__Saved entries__
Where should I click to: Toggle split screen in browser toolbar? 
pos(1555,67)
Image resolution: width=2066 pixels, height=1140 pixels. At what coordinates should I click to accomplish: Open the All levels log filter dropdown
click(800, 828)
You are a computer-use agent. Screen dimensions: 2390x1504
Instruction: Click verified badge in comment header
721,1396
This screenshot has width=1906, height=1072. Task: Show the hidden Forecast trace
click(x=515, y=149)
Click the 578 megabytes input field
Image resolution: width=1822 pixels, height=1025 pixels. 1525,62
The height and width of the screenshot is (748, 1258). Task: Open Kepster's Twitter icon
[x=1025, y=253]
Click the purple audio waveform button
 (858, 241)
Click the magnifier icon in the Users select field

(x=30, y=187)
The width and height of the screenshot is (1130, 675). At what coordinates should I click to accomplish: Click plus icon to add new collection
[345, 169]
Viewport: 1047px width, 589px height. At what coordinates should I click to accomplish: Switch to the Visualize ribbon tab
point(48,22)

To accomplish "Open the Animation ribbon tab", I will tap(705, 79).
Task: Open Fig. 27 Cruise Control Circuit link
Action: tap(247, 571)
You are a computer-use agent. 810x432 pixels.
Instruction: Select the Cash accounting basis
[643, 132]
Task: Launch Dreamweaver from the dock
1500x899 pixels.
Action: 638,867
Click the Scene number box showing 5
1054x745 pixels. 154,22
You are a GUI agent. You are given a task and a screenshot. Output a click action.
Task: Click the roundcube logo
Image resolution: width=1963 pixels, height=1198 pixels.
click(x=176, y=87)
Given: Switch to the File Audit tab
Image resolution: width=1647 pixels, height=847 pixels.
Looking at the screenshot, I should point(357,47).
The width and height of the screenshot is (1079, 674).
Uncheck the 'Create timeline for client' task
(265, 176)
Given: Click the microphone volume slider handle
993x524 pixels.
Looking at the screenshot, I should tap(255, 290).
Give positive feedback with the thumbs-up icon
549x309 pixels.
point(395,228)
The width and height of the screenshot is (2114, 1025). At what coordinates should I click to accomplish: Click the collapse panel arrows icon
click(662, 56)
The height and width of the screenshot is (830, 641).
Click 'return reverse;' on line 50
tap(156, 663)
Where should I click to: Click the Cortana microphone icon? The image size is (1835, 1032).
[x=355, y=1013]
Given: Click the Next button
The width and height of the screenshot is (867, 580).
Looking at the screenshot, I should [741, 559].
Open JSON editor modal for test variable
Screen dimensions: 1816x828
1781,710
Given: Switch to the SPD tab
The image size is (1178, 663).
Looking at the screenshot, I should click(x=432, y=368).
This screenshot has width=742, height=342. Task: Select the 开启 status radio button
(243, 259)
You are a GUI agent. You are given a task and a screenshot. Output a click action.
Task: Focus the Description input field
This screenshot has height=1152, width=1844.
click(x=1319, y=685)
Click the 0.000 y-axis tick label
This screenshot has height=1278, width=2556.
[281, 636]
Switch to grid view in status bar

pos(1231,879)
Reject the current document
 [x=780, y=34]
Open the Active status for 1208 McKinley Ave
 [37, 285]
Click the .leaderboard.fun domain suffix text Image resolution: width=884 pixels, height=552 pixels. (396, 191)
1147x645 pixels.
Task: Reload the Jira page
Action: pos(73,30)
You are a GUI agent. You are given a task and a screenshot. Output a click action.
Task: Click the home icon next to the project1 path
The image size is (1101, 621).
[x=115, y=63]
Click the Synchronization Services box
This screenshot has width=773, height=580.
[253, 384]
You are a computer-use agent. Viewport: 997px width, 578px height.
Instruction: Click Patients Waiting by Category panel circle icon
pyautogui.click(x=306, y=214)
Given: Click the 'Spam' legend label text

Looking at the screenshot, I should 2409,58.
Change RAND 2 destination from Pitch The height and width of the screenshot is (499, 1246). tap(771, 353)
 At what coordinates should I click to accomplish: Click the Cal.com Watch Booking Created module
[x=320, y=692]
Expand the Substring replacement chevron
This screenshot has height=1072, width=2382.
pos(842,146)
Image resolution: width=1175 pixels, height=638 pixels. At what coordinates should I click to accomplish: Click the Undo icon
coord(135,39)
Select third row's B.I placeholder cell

__INSTRUCTIONS TO FOLLOW__
Give the data back exactly as it stands.

__FINISHED EXERCISE__
Where should I click to: Toggle split screen in browser toolbar? 
pos(1555,67)
Image resolution: width=2066 pixels, height=1140 pixels. At what coordinates should I click to accomplish: Open the All levels log filter dropdown
click(800, 828)
You are a computer-use agent. Screen dimensions: 2390x1504
Instruction: Click verified badge in comment header
721,1396
This screenshot has width=1906, height=1072. Task: Show the hidden Forecast trace
click(x=515, y=149)
Click the 578 megabytes input field
Image resolution: width=1822 pixels, height=1025 pixels. 1525,62
The height and width of the screenshot is (748, 1258). Task: Open Kepster's Twitter icon
[x=1025, y=253]
Click the purple audio waveform button
 (858, 241)
Click the magnifier icon in the Users select field

(x=30, y=187)
The width and height of the screenshot is (1130, 675). At what coordinates should I click to accomplish: Click plus icon to add new collection
[345, 169]
Viewport: 1047px width, 589px height. At what coordinates should I click to accomplish: Switch to the Visualize ribbon tab
point(48,22)

To accomplish "Open the Animation ribbon tab", I will tap(705, 79).
Task: Open Fig. 27 Cruise Control Circuit link
Action: tap(247, 571)
You are a computer-use agent. 810x432 pixels.
Instruction: Select the Cash accounting basis
[643, 132]
Task: Launch Dreamweaver from the dock
1500x899 pixels.
Action: 638,867
Click the Scene number box showing 5
1054x745 pixels. 154,22
You are a GUI agent. You are given a task and a screenshot. Output a click action.
Task: Click the roundcube logo
Image resolution: width=1963 pixels, height=1198 pixels.
click(x=176, y=87)
Given: Switch to the File Audit tab
Image resolution: width=1647 pixels, height=847 pixels.
Looking at the screenshot, I should point(357,47).
The width and height of the screenshot is (1079, 674).
Uncheck the 'Create timeline for client' task
(265, 176)
Given: Click the microphone volume slider handle
993x524 pixels.
Looking at the screenshot, I should tap(255, 290).
Give positive feedback with the thumbs-up icon
549x309 pixels.
point(395,228)
The width and height of the screenshot is (2114, 1025). At what coordinates should I click to accomplish: Click the collapse panel arrows icon
click(662, 56)
The height and width of the screenshot is (830, 641).
Click 'return reverse;' on line 50
tap(156, 663)
Where should I click to: Click the Cortana microphone icon? The image size is (1835, 1032).
[x=355, y=1013]
Given: Click the Next button
The width and height of the screenshot is (867, 580).
Looking at the screenshot, I should [741, 559].
Open JSON editor modal for test variable
Screen dimensions: 1816x828
1781,710
Given: Switch to the SPD tab
The image size is (1178, 663).
Looking at the screenshot, I should click(x=432, y=368).
This screenshot has width=742, height=342. Task: Select the 开启 status radio button
(243, 259)
You are a GUI agent. You are given a task and a screenshot. Output a click action.
Task: Focus the Description input field
This screenshot has height=1152, width=1844.
click(x=1319, y=685)
Click the 0.000 y-axis tick label
This screenshot has height=1278, width=2556.
[281, 636]
Switch to grid view in status bar

pos(1231,879)
Reject the current document
 [x=780, y=34]
Open the Active status for 1208 McKinley Ave
 [37, 285]
Click the .leaderboard.fun domain suffix text Image resolution: width=884 pixels, height=552 pixels. (396, 191)
1147x645 pixels.
Task: Reload the Jira page
Action: pos(73,30)
You are a GUI agent. You are given a task and a screenshot. Output a click action.
Task: Click the home icon next to the project1 path
The image size is (1101, 621).
[x=115, y=63]
Click the Synchronization Services box
This screenshot has width=773, height=580.
[253, 384]
You are a computer-use agent. Viewport: 997px width, 578px height.
Instruction: Click Patients Waiting by Category panel circle icon
pyautogui.click(x=306, y=214)
Given: Click the 'Spam' legend label text

Looking at the screenshot, I should 2409,58.
Change RAND 2 destination from Pitch The height and width of the screenshot is (499, 1246). tap(771, 353)
 At what coordinates should I click to accomplish: Click the Cal.com Watch Booking Created module
[x=320, y=692]
Expand the Substring replacement chevron
This screenshot has height=1072, width=2382.
pos(842,146)
Image resolution: width=1175 pixels, height=638 pixels. At what coordinates should I click to accomplish: Click the Undo icon
coord(135,39)
Select third row's B.I placeholder cell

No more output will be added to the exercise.